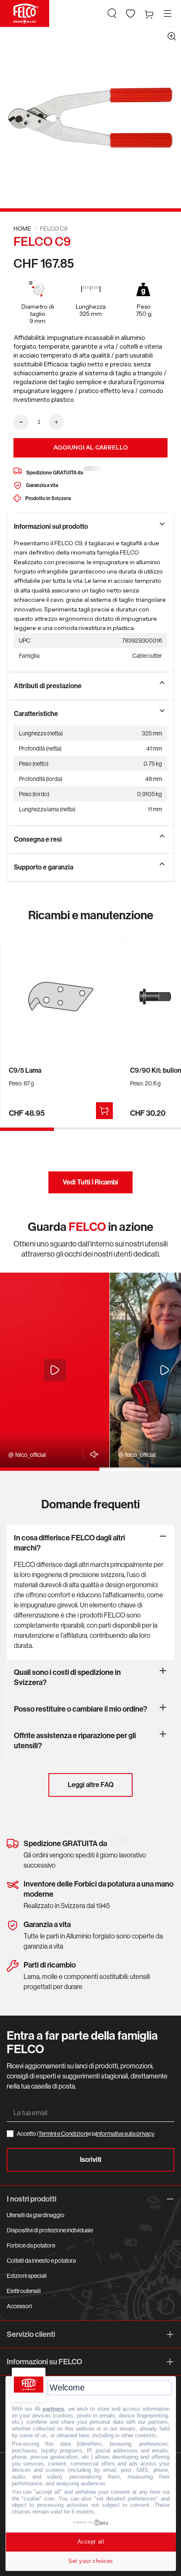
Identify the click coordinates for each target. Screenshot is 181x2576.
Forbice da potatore (31, 2245)
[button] (112, 13)
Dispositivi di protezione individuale (50, 2230)
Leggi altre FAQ (91, 1785)
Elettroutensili (24, 2291)
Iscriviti (90, 2160)
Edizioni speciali (27, 2275)
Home (22, 228)
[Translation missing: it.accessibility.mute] (92, 1454)
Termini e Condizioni (63, 2133)
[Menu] (167, 13)
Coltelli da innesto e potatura (41, 2260)
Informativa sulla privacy (125, 2133)
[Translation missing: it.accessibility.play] (55, 1370)
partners (53, 2409)
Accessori (19, 2306)
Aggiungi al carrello (90, 447)
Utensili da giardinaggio (35, 2215)
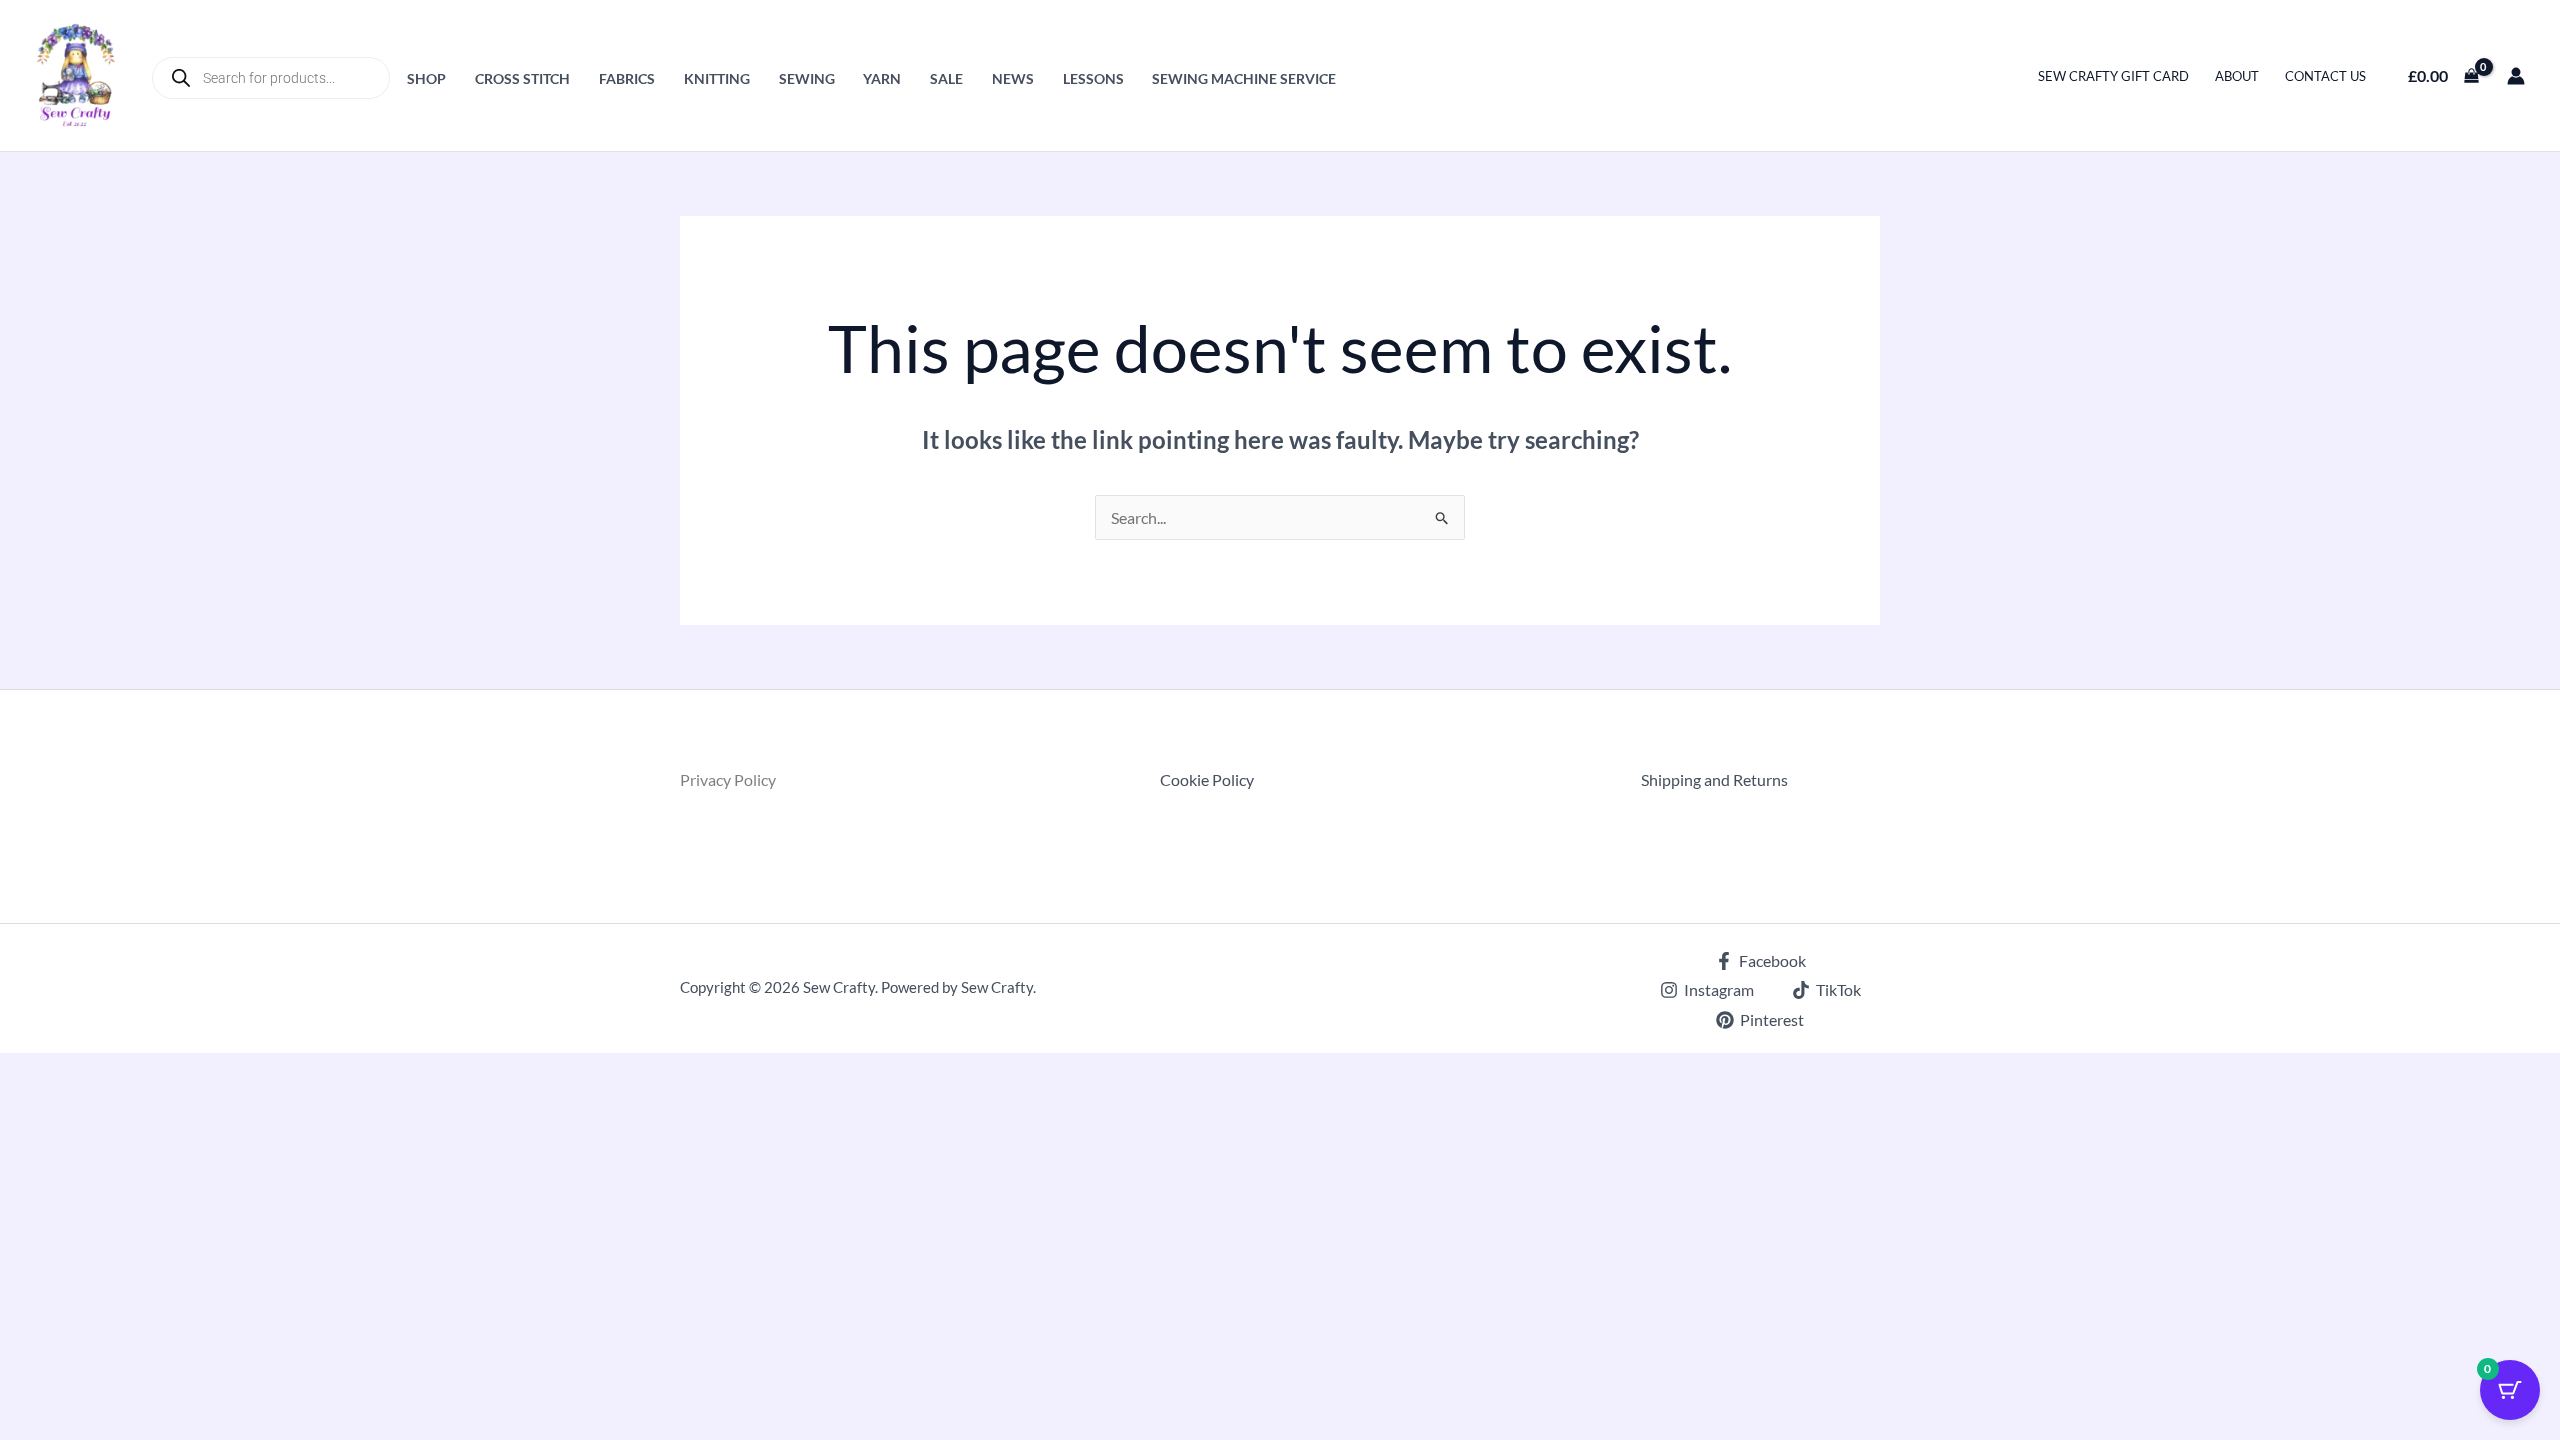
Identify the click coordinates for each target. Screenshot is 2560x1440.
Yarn (882, 78)
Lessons (1093, 78)
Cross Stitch (522, 78)
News (1013, 78)
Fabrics (627, 78)
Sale (946, 78)
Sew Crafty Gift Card (2113, 76)
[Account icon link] (2516, 76)
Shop (426, 78)
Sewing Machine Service (1244, 78)
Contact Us (2325, 76)
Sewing (807, 78)
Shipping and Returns (1714, 779)
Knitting (717, 78)
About (2237, 76)
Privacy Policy (728, 779)
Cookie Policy (1207, 779)
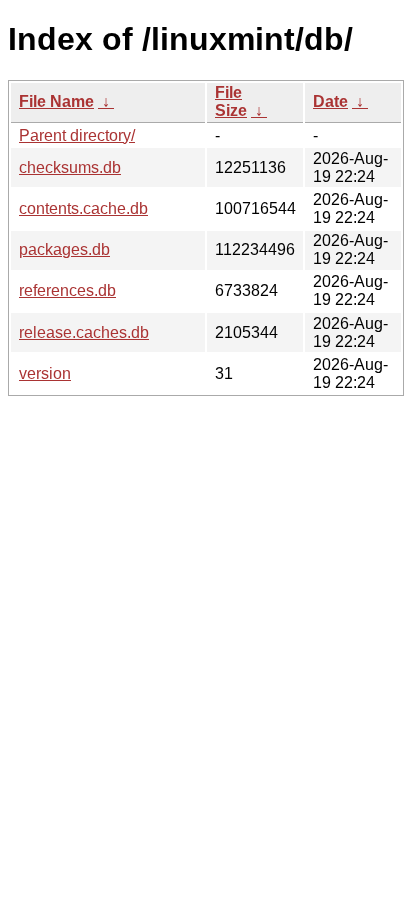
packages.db (64, 249)
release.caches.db (84, 332)
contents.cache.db (83, 208)
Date (330, 101)
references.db (67, 290)
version (45, 373)
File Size (231, 101)
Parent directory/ (77, 135)
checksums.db (70, 167)
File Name (56, 101)
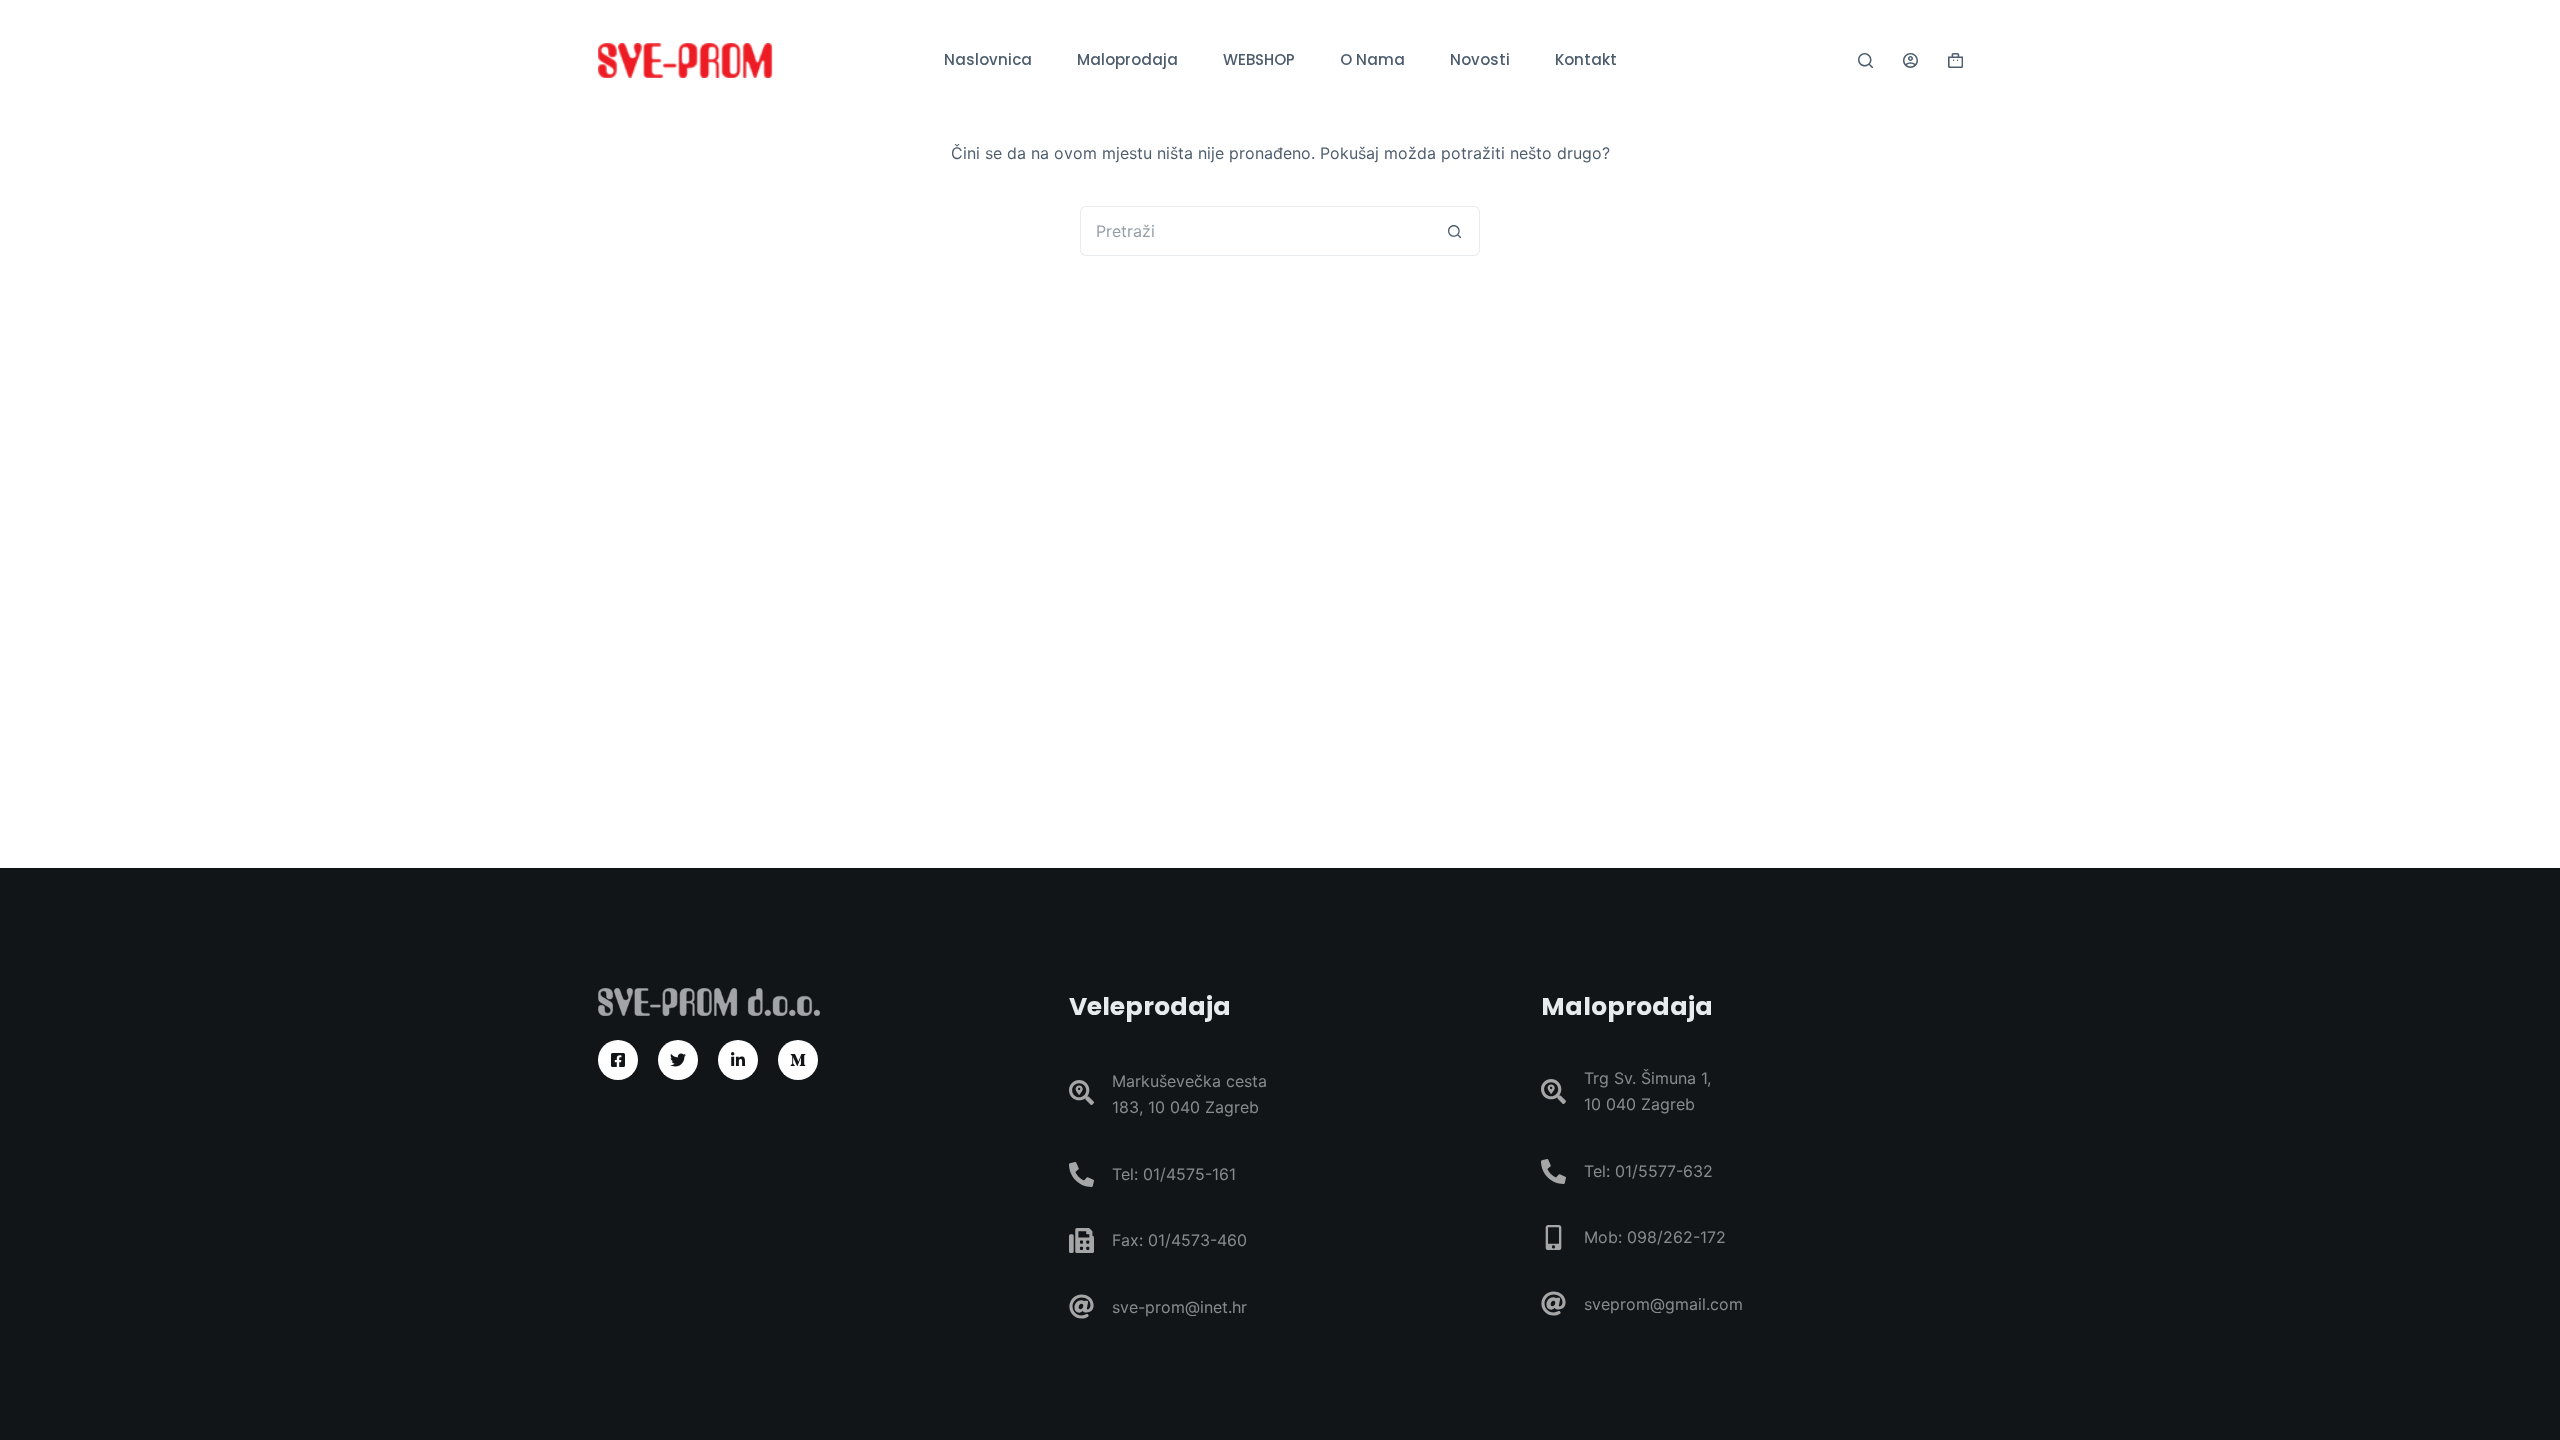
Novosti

**PROBLEM TO SOLVE**
Print all the records again exactly; do not include any picture.

**OUTPUT**
Identify the click coordinates for each target. Screenshot is 181x2576.
Forbice da potatore (31, 2245)
[button] (112, 13)
Dispositivi di protezione individuale (50, 2230)
Leggi altre FAQ (91, 1785)
Elettroutensili (24, 2291)
Iscriviti (90, 2160)
Edizioni speciali (27, 2275)
Home (22, 228)
[Translation missing: it.accessibility.mute] (92, 1454)
Termini e Condizioni (63, 2133)
[Menu] (167, 13)
Coltelli da innesto e potatura (41, 2260)
Informativa sulla privacy (125, 2133)
[Translation missing: it.accessibility.play] (55, 1370)
partners (53, 2409)
Accessori (19, 2306)
Aggiungi al carrello (90, 447)
Utensili da giardinaggio (35, 2215)
Identify the click coordinates for each target. Screenshot is 2560x1440.
Yarn (882, 78)
Lessons (1093, 78)
Cross Stitch (522, 78)
News (1013, 78)
Fabrics (627, 78)
Sale (946, 78)
Sew Crafty Gift Card (2113, 76)
[Account icon link] (2516, 76)
Shop (426, 78)
Sewing Machine Service (1244, 78)
Contact Us (2325, 76)
Sewing (807, 78)
Shipping and Returns (1714, 779)
Knitting (717, 78)
About (2237, 76)
Privacy Policy (728, 779)
Cookie Policy (1207, 779)
packages.db (64, 249)
release.caches.db (84, 332)
contents.cache.db (83, 208)
Date (330, 101)
references.db (67, 290)
version (45, 373)
File Size (231, 101)
Parent directory/ (77, 135)
checksums.db (70, 167)
File Name (56, 101)
Novosti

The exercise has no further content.